Abstract
Productivity losses of up to 90% had been observed in large offshore oil wells within less than a year of operation. Extensive investigation into possible formation damage and/or pore plugging, due to migration of formation fines (clay particles), had been conducted. Scaling was not considered because no formation brine had been produced. It was however observed that shallow acidizing procedures could restore the original productivity. Modeling studies were initiated with the aim of resolving this possible discrepancy, using the little known phenomenon that the water solubility in the oil is pressure dependent.

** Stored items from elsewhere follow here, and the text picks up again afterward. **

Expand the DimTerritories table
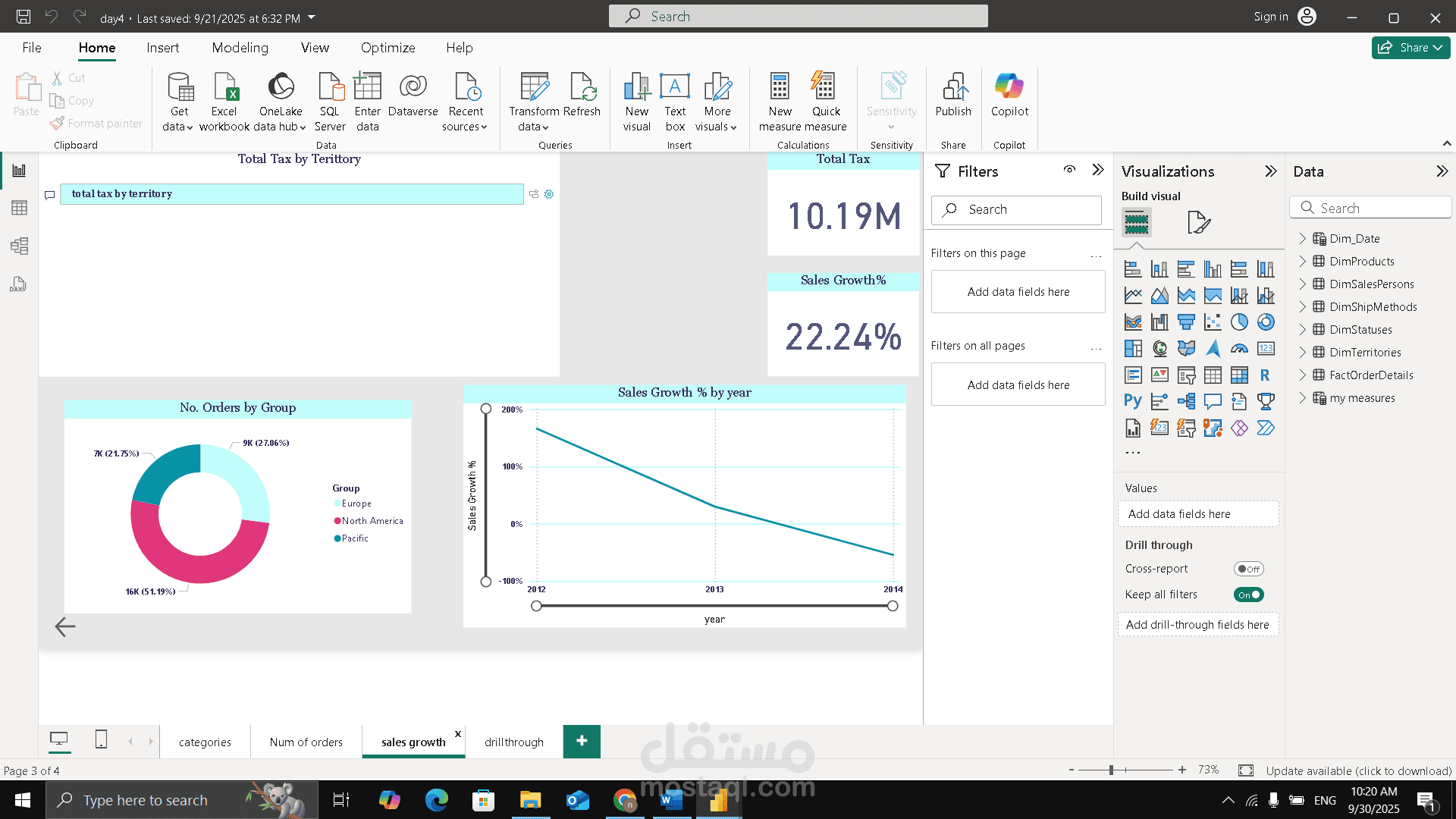 pyautogui.click(x=1303, y=352)

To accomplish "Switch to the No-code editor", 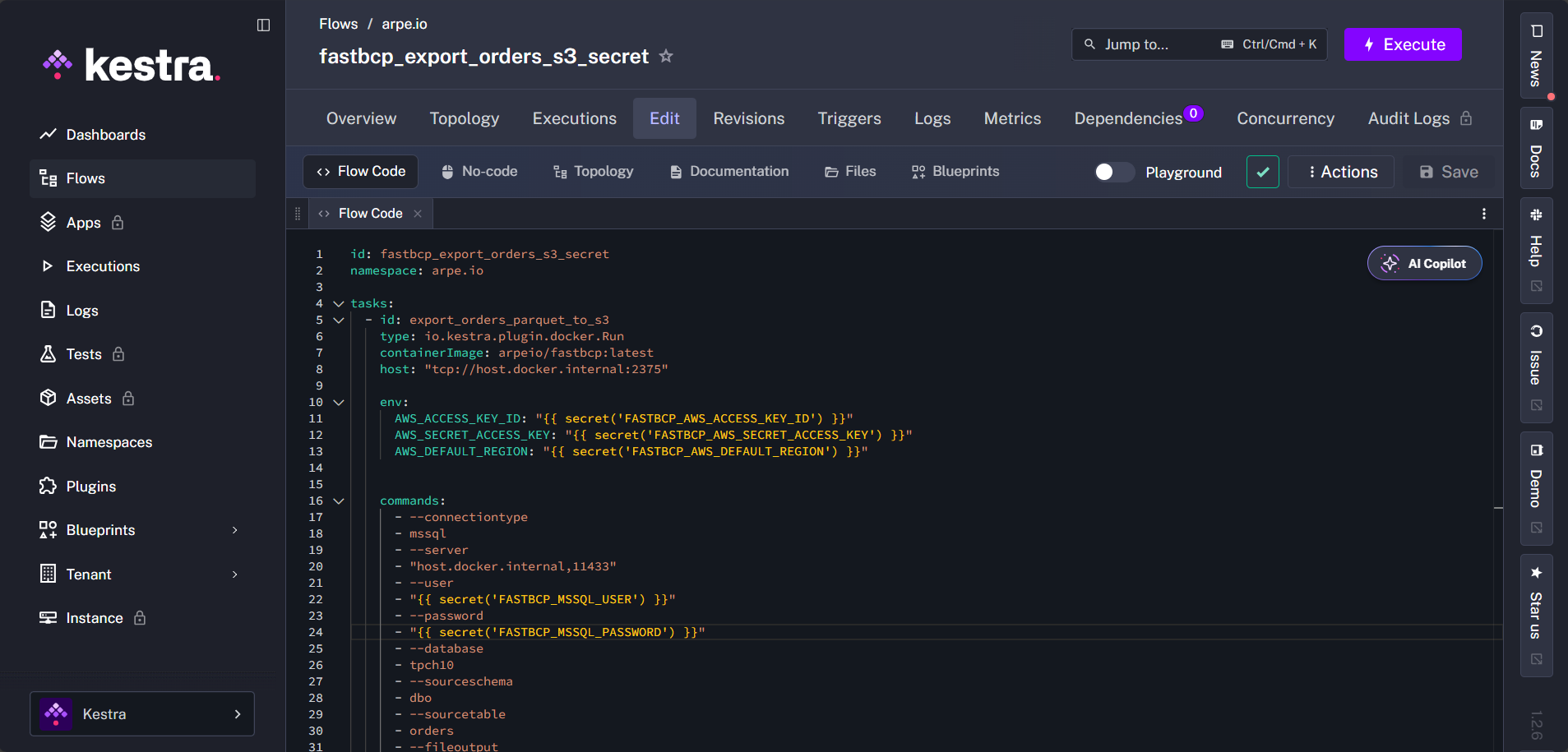I will (x=479, y=171).
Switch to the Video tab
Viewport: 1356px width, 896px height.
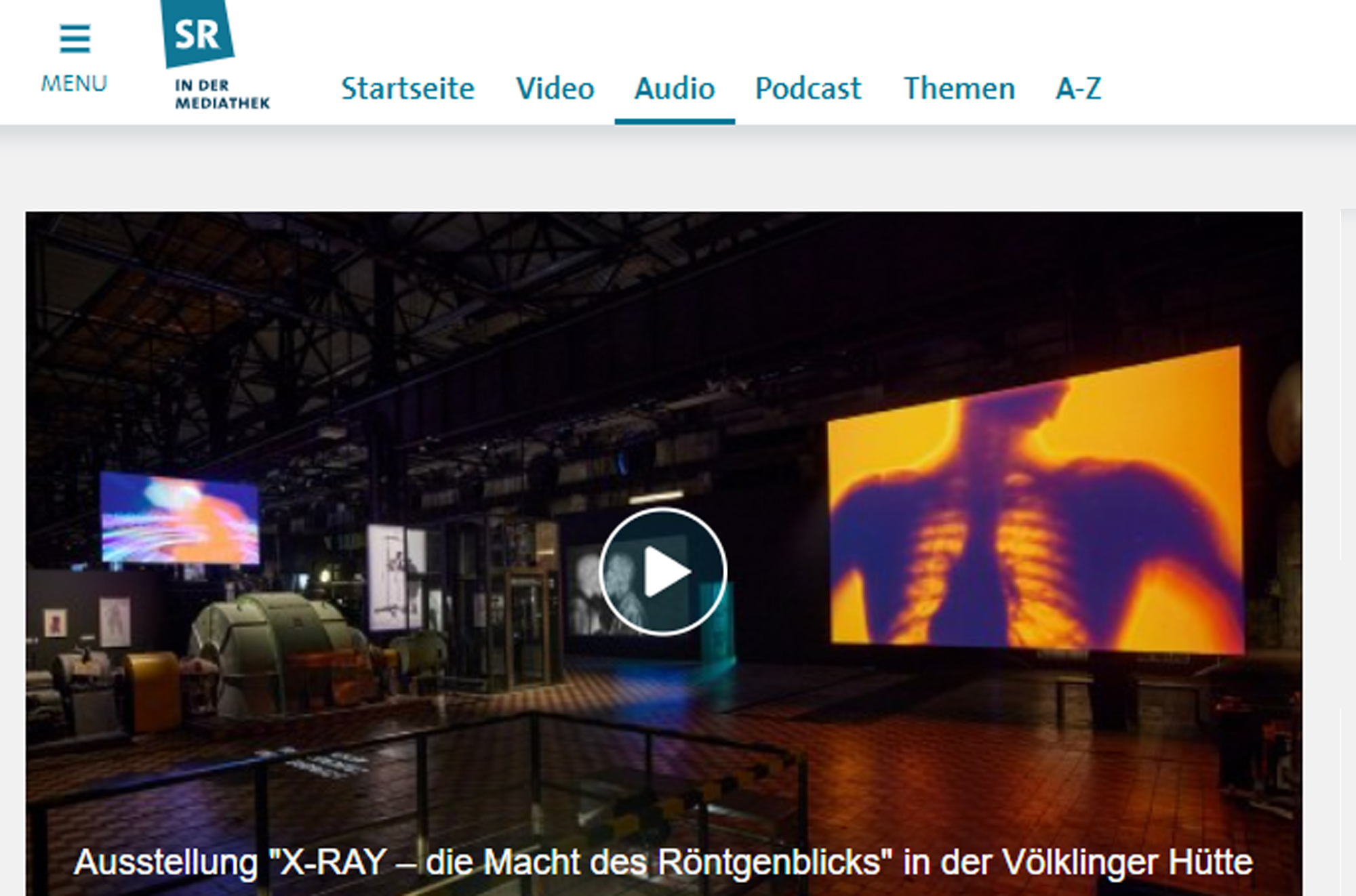(x=555, y=89)
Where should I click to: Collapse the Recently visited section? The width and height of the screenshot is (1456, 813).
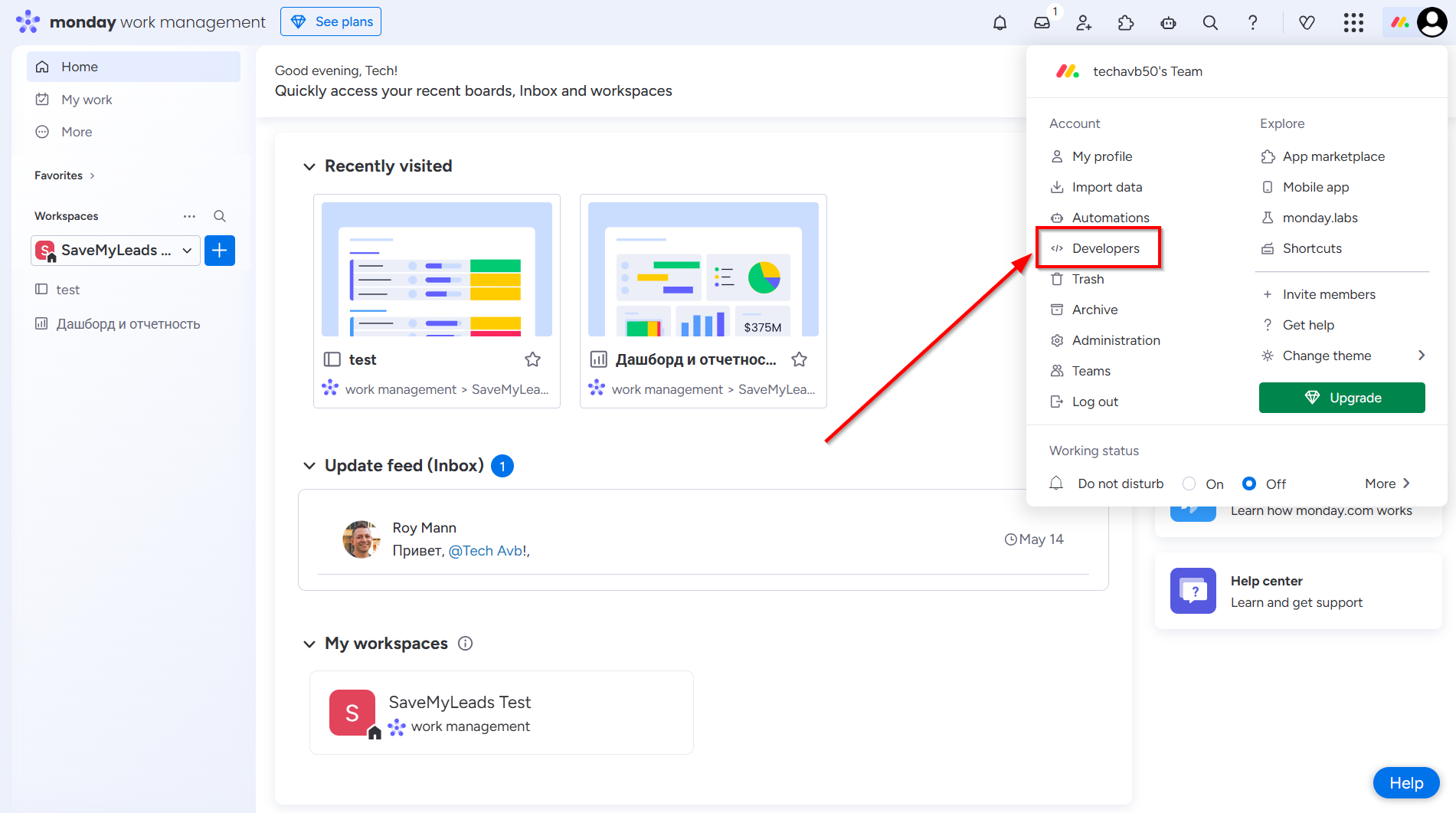(309, 166)
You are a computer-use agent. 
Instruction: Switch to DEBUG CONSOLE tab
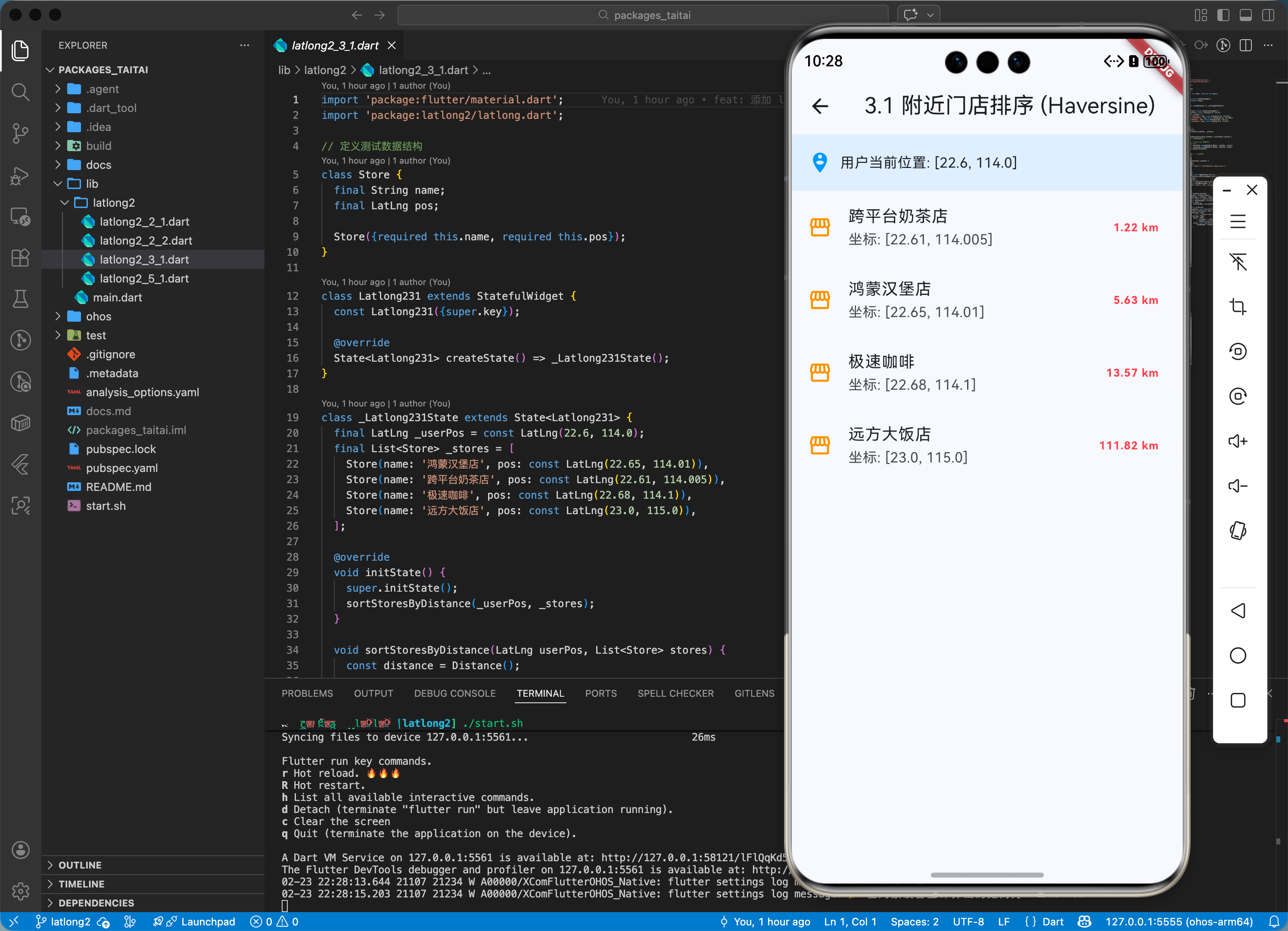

Several brine samples from an aquifer below the oil bearing strata were studied. It was assumed that the composition of aquifer brine is representative of the residual brine saturation in the oil bearing formation. Then it was concluded that the scaling tendency1) of these brine samples had to be 1 (saturation equilibrium) under downhole conditions. Furthermore, modeling of the oil/brine equilibrium indicated that at a given temperature, the water content in the oil was shown to be a function of pressure – the higher the pressure, the lower the water content in the oil. As the oil was being produced, and a pressure gradient was established between the formation and the wellbore, the oil became richer in water at the expense of the brine. The brine in turn became more concentrated, hence oversaturated in minerals, whereupon scale deposition started.
It was shown that relatively small amounts of formation brine can through scale precipitation significantly reduce oil flow through the formation around the wellbore.